Invisible

The job at the new store suited her. The customers; sometimes offbeat, in clothes snatched from the bins outside the local op shop, hair dyed colours of the rainbow, feet bare, laughing and chatting through the aisles, ignoring her and everyone else; to the more well shod who snapped their fingers for attention, looking passed her, through her, never seeing her. The staff who came and went, chewing gum, staring unsmiling at the customers as they handed them their change and receipts, mocking them over coffee later. “Next,” called in bored, drawn out tones. They gossiped, shared life stories, true and false. But never with her. They didn’t ask about her life. They didn’t see her. All that suited her.
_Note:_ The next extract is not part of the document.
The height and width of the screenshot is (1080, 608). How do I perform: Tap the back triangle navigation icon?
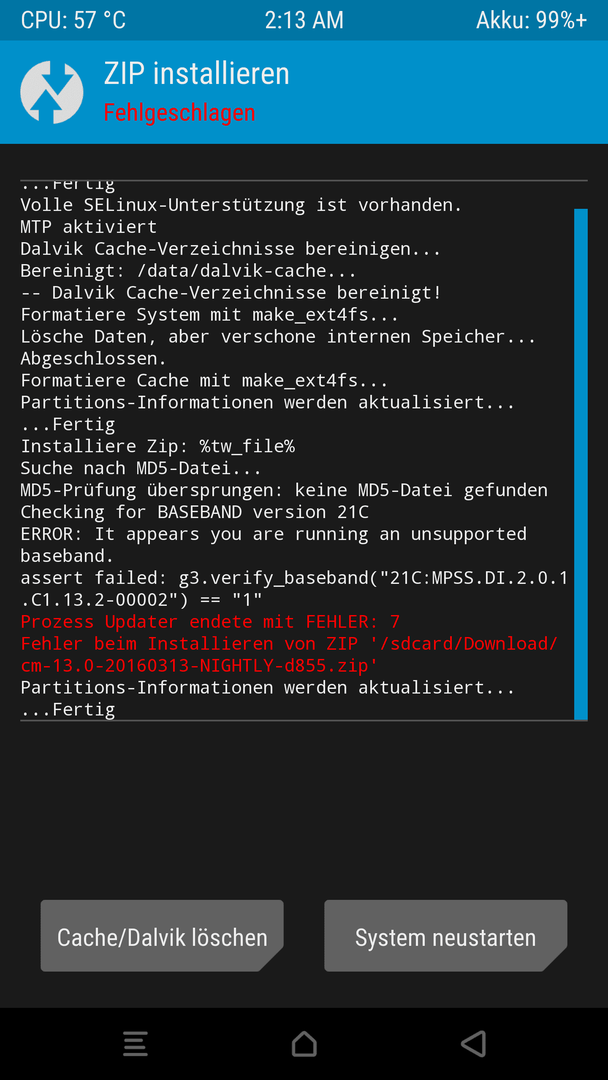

She did her job well, but no one there could say they saw her do it; or could truly describe her if asked. In fact they often appeared surprised to see her, as though wondering who she was and what she was doing there. And that suited her too.

At home her parents tried to make up for her being an only child, for the stillborn death of her twin. They were there. All the time. Over breakfast her mother gushed, plying her with pancakes, toast, cereal, eggs; anything that might make her happy. When she came home, her mother asked whom she met, were they nice, what she wanted to do, what she wanted for dinner. What she wanted she couldn’t express; her need for escape, to breathe on her own. But she didn’t earn enough to move out. She could earn more but that would mean a job where people noticed her.

Always top of her classes at school, her parents had been sure she would get a good job, find someone suitable and leave home for exotic places. Like they wanted to do. Her mother was tired; she worried, kept the house spotless in case her only child brought someone, anyone, home, she baked and made new curtains and cushions. Over time her father had forgotten how to talk to her. He would smile at her, she would smile back, but as she never started a conversation he kept his nose in the newspaper or his eyes glued to the TV. Secretly, she thought he was happier that way.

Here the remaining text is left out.